:: Your assignment ::
In the listing below, start your output at the line with "Task: Click the Total Transactions card icon" and end it after the line with "Given: Open the Trash in the Dock", copying every line exactly.

:: Available data ::
* * * * *
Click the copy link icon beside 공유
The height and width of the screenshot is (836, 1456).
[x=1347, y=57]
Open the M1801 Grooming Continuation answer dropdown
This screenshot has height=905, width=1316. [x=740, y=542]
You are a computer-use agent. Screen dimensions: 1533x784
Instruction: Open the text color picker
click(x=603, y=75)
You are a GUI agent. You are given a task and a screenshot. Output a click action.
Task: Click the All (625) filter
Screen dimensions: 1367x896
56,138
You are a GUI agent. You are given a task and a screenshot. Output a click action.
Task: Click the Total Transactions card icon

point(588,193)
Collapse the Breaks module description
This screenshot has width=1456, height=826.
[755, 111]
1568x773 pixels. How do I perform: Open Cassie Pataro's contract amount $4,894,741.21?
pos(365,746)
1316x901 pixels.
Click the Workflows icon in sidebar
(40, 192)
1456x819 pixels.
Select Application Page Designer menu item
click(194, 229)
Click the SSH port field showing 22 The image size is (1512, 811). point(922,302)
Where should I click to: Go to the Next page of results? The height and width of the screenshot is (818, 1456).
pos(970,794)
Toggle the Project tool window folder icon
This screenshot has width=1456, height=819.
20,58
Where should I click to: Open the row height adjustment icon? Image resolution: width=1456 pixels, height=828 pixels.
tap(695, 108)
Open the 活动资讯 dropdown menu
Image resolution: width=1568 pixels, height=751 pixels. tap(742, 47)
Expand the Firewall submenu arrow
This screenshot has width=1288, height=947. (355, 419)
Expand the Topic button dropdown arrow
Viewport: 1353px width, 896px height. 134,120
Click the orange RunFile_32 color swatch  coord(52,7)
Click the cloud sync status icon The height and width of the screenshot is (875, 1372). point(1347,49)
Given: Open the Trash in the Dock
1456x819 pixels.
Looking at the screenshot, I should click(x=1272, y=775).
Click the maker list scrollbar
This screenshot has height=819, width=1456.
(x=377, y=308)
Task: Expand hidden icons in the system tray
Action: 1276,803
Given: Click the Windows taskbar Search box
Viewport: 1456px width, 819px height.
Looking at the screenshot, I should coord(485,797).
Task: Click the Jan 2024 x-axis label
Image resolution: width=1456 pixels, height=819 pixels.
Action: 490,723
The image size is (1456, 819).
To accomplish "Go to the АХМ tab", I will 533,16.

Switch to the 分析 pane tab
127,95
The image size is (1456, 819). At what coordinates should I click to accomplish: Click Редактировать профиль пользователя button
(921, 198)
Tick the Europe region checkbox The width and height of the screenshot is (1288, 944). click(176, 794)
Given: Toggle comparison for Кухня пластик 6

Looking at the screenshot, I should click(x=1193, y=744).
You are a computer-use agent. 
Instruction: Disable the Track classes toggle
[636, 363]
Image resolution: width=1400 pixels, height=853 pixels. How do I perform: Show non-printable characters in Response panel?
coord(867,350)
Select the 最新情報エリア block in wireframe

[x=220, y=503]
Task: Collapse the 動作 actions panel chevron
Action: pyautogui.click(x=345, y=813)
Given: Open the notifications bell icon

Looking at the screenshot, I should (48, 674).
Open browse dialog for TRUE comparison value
* * * * *
:: Answer ::
Task: Click the Total Transactions card icon

point(588,193)
Collapse the Breaks module description
This screenshot has width=1456, height=826.
[755, 111]
1568x773 pixels. How do I perform: Open Cassie Pataro's contract amount $4,894,741.21?
pos(365,746)
1316x901 pixels.
Click the Workflows icon in sidebar
(40, 192)
1456x819 pixels.
Select Application Page Designer menu item
click(194, 229)
Click the SSH port field showing 22 The image size is (1512, 811). point(922,302)
Where should I click to: Go to the Next page of results? The height and width of the screenshot is (818, 1456).
pos(970,794)
Toggle the Project tool window folder icon
This screenshot has width=1456, height=819.
20,58
Where should I click to: Open the row height adjustment icon? Image resolution: width=1456 pixels, height=828 pixels.
tap(695, 108)
Open the 活动资讯 dropdown menu
Image resolution: width=1568 pixels, height=751 pixels. tap(742, 47)
Expand the Firewall submenu arrow
This screenshot has width=1288, height=947. (355, 419)
Expand the Topic button dropdown arrow
Viewport: 1353px width, 896px height. 134,120
Click the orange RunFile_32 color swatch  coord(52,7)
Click the cloud sync status icon The height and width of the screenshot is (875, 1372). point(1347,49)
Given: Open the Trash in the Dock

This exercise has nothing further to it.